▶ **Source data**

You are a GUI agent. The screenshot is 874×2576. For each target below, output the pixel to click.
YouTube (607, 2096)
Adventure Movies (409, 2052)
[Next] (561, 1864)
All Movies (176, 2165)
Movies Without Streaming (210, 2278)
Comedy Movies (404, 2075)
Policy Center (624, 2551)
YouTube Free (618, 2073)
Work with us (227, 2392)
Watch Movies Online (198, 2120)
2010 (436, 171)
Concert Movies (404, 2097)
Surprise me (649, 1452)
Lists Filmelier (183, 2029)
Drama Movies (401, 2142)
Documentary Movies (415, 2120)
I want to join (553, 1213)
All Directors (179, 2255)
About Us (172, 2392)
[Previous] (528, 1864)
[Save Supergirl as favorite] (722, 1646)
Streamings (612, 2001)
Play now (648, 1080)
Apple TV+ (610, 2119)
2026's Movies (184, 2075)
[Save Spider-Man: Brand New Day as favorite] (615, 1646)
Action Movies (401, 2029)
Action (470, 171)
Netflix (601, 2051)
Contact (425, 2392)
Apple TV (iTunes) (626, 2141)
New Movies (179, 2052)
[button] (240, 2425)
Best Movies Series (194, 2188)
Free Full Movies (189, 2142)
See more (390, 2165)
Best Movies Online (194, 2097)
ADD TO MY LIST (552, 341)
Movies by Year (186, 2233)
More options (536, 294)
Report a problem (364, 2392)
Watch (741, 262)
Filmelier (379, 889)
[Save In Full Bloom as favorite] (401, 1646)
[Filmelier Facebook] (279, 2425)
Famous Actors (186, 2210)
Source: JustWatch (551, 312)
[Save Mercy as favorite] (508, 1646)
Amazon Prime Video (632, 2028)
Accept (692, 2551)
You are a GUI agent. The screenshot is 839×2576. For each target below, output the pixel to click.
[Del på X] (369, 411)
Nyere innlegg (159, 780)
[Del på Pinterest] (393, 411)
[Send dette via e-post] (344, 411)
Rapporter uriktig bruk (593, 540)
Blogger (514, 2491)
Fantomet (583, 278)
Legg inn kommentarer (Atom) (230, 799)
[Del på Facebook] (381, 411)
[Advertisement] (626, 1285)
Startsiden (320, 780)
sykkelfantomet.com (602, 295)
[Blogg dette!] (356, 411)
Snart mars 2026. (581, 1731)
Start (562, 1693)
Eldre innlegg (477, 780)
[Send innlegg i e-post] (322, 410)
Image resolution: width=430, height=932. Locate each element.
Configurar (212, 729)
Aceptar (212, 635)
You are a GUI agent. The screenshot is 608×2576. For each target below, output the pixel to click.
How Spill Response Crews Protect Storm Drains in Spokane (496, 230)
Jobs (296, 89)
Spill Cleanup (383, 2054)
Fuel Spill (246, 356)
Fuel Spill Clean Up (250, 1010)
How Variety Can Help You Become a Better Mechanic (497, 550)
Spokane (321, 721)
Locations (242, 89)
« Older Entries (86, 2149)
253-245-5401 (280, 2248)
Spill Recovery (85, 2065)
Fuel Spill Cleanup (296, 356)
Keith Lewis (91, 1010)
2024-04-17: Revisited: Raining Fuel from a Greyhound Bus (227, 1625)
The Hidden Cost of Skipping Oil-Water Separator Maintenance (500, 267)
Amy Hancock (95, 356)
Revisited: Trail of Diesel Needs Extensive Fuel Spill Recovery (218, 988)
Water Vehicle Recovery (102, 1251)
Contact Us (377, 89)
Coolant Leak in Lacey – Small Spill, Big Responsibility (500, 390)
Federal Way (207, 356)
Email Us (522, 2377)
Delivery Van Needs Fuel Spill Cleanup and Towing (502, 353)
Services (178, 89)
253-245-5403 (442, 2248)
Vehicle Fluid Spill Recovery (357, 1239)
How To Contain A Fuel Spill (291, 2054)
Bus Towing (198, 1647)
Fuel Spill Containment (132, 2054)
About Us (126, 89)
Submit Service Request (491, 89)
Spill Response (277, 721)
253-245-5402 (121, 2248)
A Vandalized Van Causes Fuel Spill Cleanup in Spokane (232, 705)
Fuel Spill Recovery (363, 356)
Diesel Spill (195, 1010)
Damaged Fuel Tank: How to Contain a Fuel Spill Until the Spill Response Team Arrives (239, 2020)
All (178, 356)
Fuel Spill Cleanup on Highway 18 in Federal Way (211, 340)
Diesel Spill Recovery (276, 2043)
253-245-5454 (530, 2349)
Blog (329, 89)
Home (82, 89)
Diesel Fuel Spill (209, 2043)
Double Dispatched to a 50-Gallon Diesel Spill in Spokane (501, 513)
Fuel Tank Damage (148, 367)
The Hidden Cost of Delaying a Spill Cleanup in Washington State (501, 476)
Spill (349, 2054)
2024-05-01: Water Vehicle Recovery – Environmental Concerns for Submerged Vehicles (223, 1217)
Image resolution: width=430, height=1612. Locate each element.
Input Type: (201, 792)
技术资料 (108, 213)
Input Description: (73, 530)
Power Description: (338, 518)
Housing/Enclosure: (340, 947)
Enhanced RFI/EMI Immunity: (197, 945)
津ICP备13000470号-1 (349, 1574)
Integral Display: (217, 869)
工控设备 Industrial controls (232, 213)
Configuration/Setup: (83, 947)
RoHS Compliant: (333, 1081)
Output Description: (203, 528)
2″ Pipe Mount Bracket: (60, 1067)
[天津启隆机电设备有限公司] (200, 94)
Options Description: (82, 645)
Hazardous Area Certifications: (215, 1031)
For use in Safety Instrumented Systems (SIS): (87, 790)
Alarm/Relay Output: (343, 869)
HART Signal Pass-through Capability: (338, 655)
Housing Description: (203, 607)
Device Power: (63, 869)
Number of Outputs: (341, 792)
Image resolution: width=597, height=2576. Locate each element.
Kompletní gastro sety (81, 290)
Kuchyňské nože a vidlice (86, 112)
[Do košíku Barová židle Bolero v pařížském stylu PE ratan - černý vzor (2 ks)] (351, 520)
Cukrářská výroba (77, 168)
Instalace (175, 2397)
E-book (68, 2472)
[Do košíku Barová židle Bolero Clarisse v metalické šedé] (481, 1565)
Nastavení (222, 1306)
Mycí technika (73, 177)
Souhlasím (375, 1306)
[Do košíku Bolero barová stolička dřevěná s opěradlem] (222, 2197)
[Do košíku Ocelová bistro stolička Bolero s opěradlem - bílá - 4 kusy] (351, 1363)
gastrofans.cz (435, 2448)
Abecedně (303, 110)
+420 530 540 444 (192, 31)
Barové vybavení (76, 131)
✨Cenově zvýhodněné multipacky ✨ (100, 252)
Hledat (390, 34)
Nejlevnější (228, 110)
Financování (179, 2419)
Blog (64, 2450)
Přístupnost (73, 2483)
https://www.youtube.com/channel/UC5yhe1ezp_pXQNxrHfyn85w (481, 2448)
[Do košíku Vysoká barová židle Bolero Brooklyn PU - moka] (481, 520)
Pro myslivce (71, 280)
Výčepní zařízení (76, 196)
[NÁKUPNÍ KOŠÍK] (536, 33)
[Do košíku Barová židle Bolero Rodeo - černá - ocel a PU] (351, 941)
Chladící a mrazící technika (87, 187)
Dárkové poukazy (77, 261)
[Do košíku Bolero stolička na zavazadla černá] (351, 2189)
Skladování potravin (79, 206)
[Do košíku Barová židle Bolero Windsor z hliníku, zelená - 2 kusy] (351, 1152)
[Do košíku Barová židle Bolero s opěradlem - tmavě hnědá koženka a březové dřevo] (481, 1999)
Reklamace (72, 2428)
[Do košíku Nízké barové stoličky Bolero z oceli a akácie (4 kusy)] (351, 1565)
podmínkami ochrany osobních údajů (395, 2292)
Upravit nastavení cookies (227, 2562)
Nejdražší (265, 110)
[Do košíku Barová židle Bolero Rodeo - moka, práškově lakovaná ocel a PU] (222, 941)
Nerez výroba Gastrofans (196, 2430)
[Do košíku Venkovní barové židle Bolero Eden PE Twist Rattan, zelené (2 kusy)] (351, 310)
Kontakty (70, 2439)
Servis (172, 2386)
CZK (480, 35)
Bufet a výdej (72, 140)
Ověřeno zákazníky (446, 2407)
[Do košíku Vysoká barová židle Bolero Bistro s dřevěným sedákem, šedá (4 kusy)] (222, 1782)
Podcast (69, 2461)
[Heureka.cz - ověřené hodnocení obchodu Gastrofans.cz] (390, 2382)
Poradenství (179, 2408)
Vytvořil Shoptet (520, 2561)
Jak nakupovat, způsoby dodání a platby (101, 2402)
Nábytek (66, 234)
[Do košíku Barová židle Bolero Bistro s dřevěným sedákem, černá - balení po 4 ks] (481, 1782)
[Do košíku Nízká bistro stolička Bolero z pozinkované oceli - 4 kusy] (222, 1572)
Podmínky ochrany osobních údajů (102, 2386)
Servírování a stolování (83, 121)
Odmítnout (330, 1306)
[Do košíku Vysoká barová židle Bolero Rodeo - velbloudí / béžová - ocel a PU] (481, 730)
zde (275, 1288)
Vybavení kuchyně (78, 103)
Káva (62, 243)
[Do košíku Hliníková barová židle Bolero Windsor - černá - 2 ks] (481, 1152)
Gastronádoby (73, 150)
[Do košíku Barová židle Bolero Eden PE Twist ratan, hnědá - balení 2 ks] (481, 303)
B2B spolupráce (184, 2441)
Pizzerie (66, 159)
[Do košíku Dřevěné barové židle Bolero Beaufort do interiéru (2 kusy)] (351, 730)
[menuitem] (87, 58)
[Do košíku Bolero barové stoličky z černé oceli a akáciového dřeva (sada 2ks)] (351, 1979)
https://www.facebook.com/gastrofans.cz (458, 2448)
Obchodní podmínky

▶ **Try it**
Everything from the line with "Options Description: (82, 645)" through the line with "Nejdražší (265, 110)" should be written out exactly as it appears above, end lines included, and nothing outside that range.

▶ **Answer space**
Options Description: (82, 645)
Hazardous Area Certifications: (215, 1031)
For use in Safety Instrumented Systems (SIS): (87, 790)
Alarm/Relay Output: (343, 869)
HART Signal Pass-through Capability: (338, 655)
Housing Description: (203, 607)
Device Power: (63, 869)
Number of Outputs: (341, 792)
Image resolution: width=597, height=2576. Locate each element.
Kompletní gastro sety (81, 290)
Kuchyňské nože a vidlice (86, 112)
[Do košíku Barová židle Bolero v pařížském stylu PE ratan - černý vzor (2 ks)] (351, 520)
Cukrářská výroba (77, 168)
Instalace (175, 2397)
E-book (68, 2472)
[Do košíku Barová židle Bolero Clarisse v metalické šedé] (481, 1565)
Nastavení (222, 1306)
Mycí technika (73, 177)
Souhlasím (375, 1306)
[Do košíku Bolero barová stolička dřevěná s opěradlem] (222, 2197)
[Do košíku Ocelová bistro stolička Bolero s opěradlem - bílá - 4 kusy] (351, 1363)
gastrofans.cz (435, 2448)
Abecedně (303, 110)
+420 530 540 444 (192, 31)
Barové vybavení (76, 131)
✨Cenově zvýhodněné multipacky ✨ (100, 252)
Hledat (390, 34)
Nejlevnější (228, 110)
Financování (179, 2419)
Blog (64, 2450)
Přístupnost (73, 2483)
https://www.youtube.com/channel/UC5yhe1ezp_pXQNxrHfyn85w (481, 2448)
[Do košíku Vysoká barová židle Bolero Brooklyn PU - moka] (481, 520)
Pro myslivce (71, 280)
Výčepní zařízení (76, 196)
[NÁKUPNÍ KOŠÍK] (536, 33)
[Do košíku Barová židle Bolero Rodeo - černá - ocel a PU] (351, 941)
Chladící a mrazící technika (87, 187)
Dárkové poukazy (77, 261)
[Do košíku Bolero stolička na zavazadla černá] (351, 2189)
Skladování potravin (79, 206)
[Do košíku Barová židle Bolero Windsor z hliníku, zelená - 2 kusy] (351, 1152)
[Do košíku Barová židle Bolero s opěradlem - tmavě hnědá koženka a březové dřevo] (481, 1999)
Reklamace (72, 2428)
[Do košíku Nízké barové stoličky Bolero z oceli a akácie (4 kusy)] (351, 1565)
podmínkami ochrany osobních údajů (395, 2292)
Upravit nastavení cookies (227, 2562)
Nejdražší (265, 110)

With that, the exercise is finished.